I wrinkled my nose, and laughed. Grateful for my grandfather.
"I did sleep. Some."
He nodded. "It's normal to be nervous."
"I'm not nervous."
"Lie to the whole world, my girl, but don't you ever lie to yourself," he said, with the most grandfatherly sounding harrumph I'd ever heard and set his newspaper, crisply folded, down on the glass-top table. Exchanged it for his teacup, "Do you like him?"
Him.
"What does it matter?"
"It matters."
Maybe so. But I was under no illusion; this marriage was transactional, and nothing short of a meteor would even postpone our union. Love was neither expected, nor required.
And at no point was I led to believe otherwise.
"I found him . . . enigmatic."
I really could not parallel the man he'd been, to the man he'd become and it flustered me. More than I cared to admit. Five years lost at sea; he wasn't what I was expecting. Damaged, I had no doubt but also, somehow . . . not.
He intrigued me.
Enigmatic, sounded safe enough.
An employee swept through the lobby doors, dragging a draft of icy air in his wake.
Outside, the early dark seemed so clear. Sharp. Edged by the shine of hotel lights, and the gloss of rain-wet asphalt. Light slithered off the hoods of parked cars.
My skin itched to be out there. In the crisp, cold air.

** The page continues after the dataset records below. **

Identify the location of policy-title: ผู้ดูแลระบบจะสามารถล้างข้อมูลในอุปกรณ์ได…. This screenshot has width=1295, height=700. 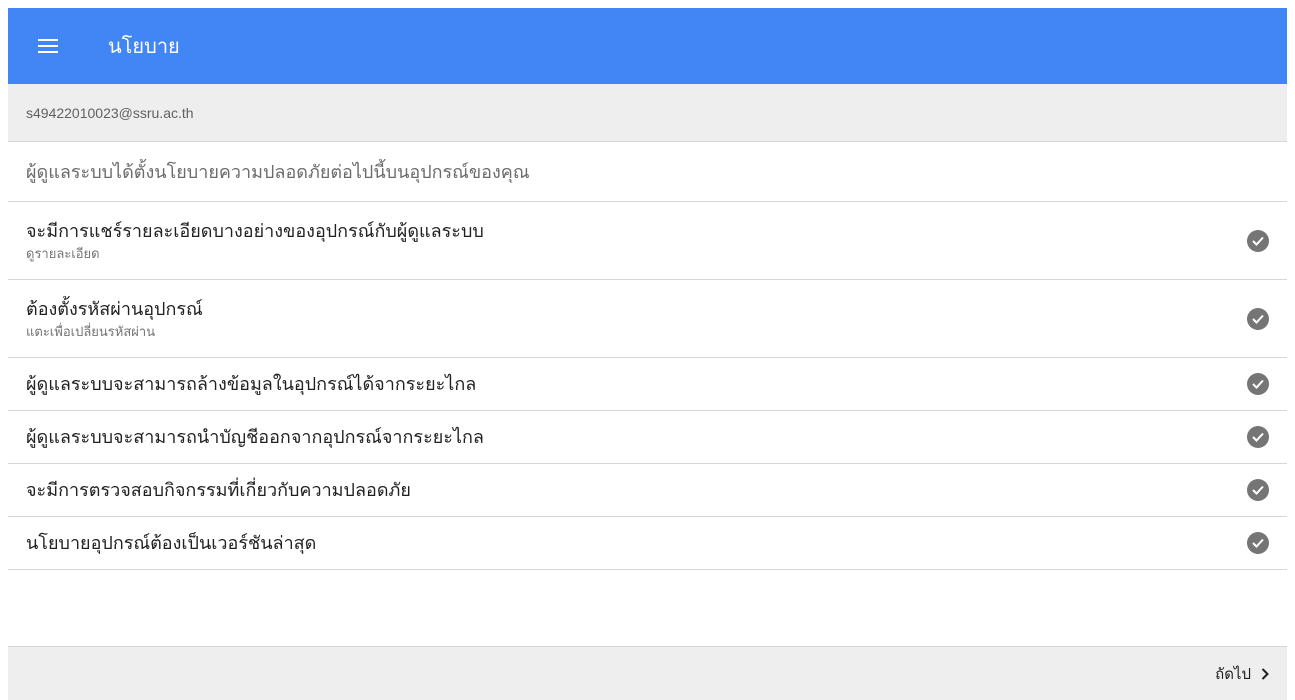
(252, 384).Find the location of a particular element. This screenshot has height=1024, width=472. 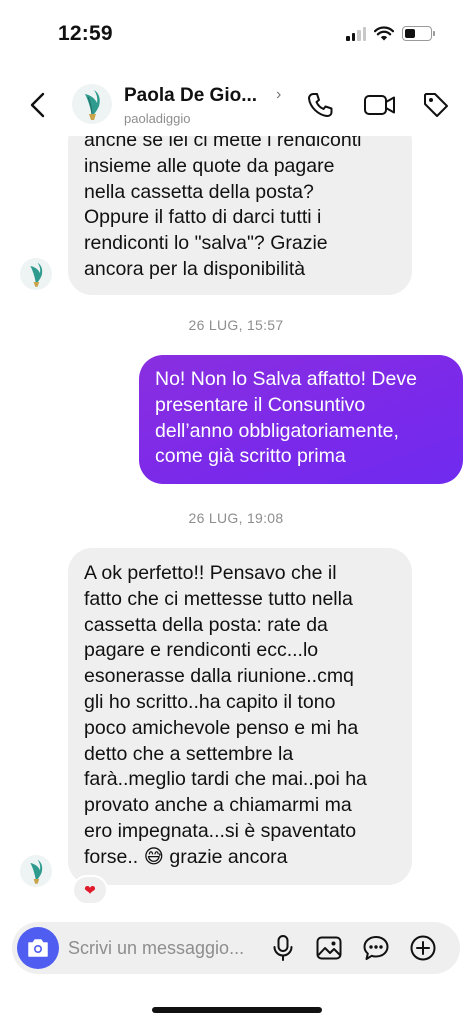

message-line: detto che a settembre la is located at coordinates (189, 754).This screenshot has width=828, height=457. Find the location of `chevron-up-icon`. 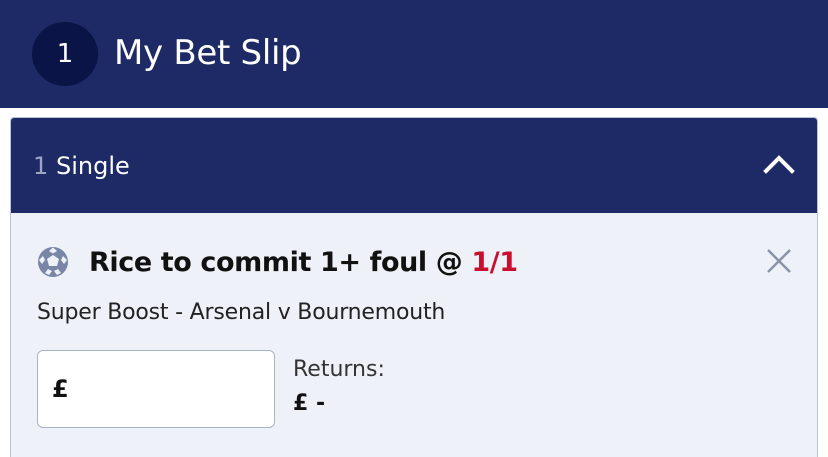

chevron-up-icon is located at coordinates (779, 164).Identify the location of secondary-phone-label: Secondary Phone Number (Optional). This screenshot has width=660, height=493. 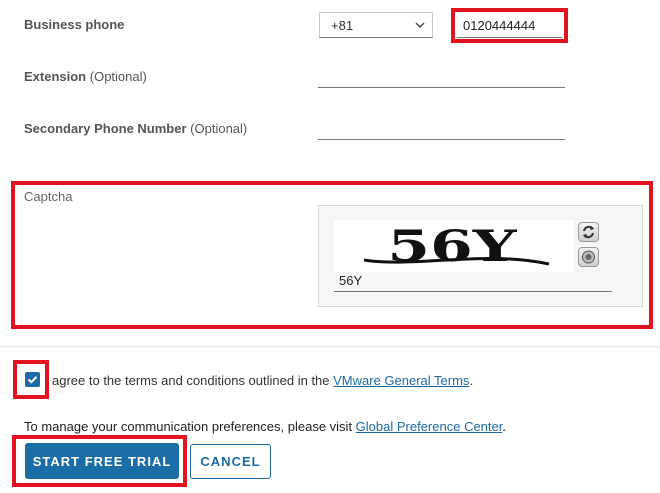
(136, 128).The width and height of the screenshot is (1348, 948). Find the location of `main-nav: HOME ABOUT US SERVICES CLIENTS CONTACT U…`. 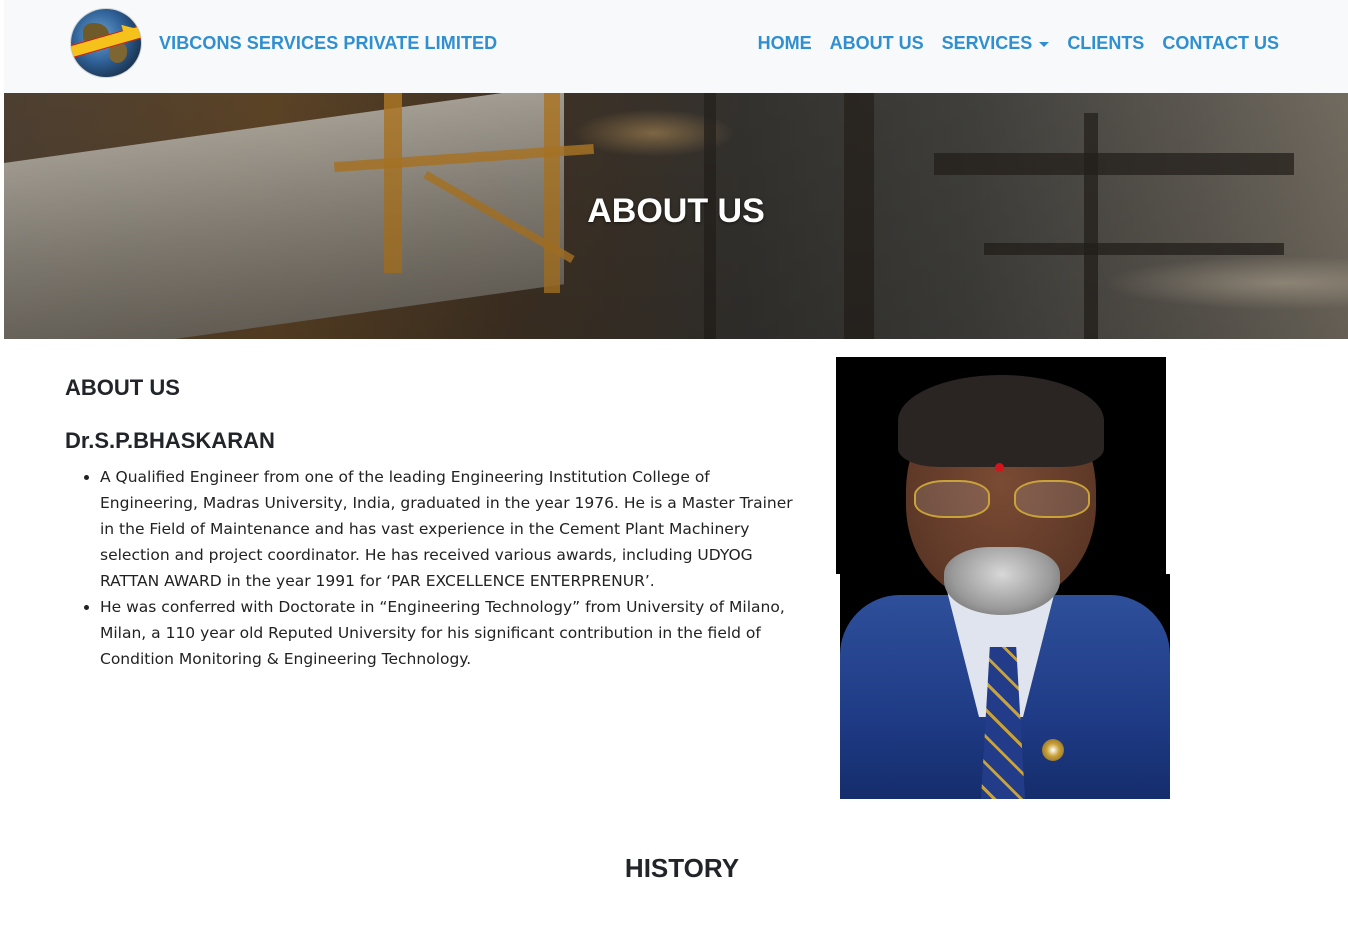

main-nav: HOME ABOUT US SERVICES CLIENTS CONTACT U… is located at coordinates (1010, 44).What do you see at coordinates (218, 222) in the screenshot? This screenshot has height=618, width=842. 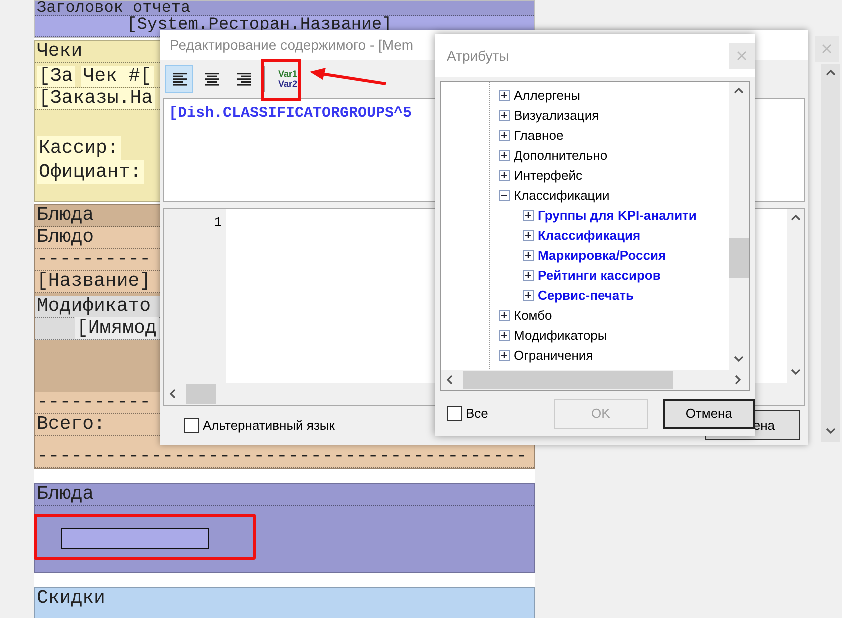 I see `line-number: 1` at bounding box center [218, 222].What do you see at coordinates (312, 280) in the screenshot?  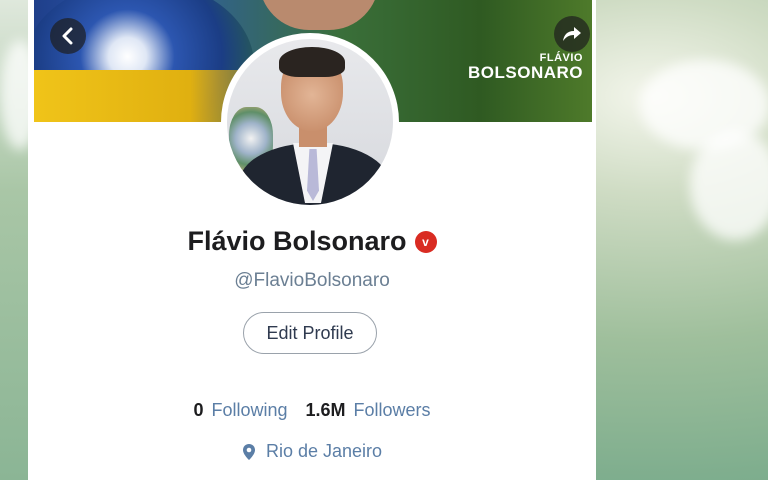 I see `username-handle: @FlavioBolsonaro` at bounding box center [312, 280].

"What happens if I don't like him?" The question slipped out, as if something had taken hold. I eyed the ceramic teapot, steaming on the centre table – "We were joking," I assured him. Myself, "about slipping away." Because in spite of the arranged part of this marriage, I'd had a say in it.
I said yes.
My grandfather said nothing.
He waited, patient as an old oak, for me to find the words I needed to make sense of the emotion roiling inside of me. I caught my bottom lip between my teeth and studied my grandfather's weathered face. Tracing the lines that were the roadmap of a life lived.
No. They were more than that. The webbing around his eyes, the deep creases at the corners of his mouth – evidence of a life lived well. The man I knew laughed easily, and often. Kind, stern, he'd earned every moment. Owned each second.
"The thing about choice is that you don't know, can't know, if you're making the right choices. Not when they're being made." Lie to the whole world, but don't you ever lie to yourself. I licked my lips, "I think this would be so much easier, if I'd had no choice at all."
My grandfather's smile was soft, and affirming.
"None of us are living in a fairy story, my girl, and you both have a responsibility. To your families, and to each other. In an arranged marriage, love is a luxury. Friendship is not."
"What does that mean?"
"It means you go into this prepared to be his friend. Be open to love, my girl, but don't go searching for it."
Be his friend. His partner . . .
I offered a quiet smile, grateful that my grandfather had been here. First thing in the morning, to retrieve a paper freshly delivered still smelling of warm ink. He was as predictable as the dawn, and I loved him all the more for that.
He steadied me.
"Thank you."
"You did good tonight, my girl. I am proud of you."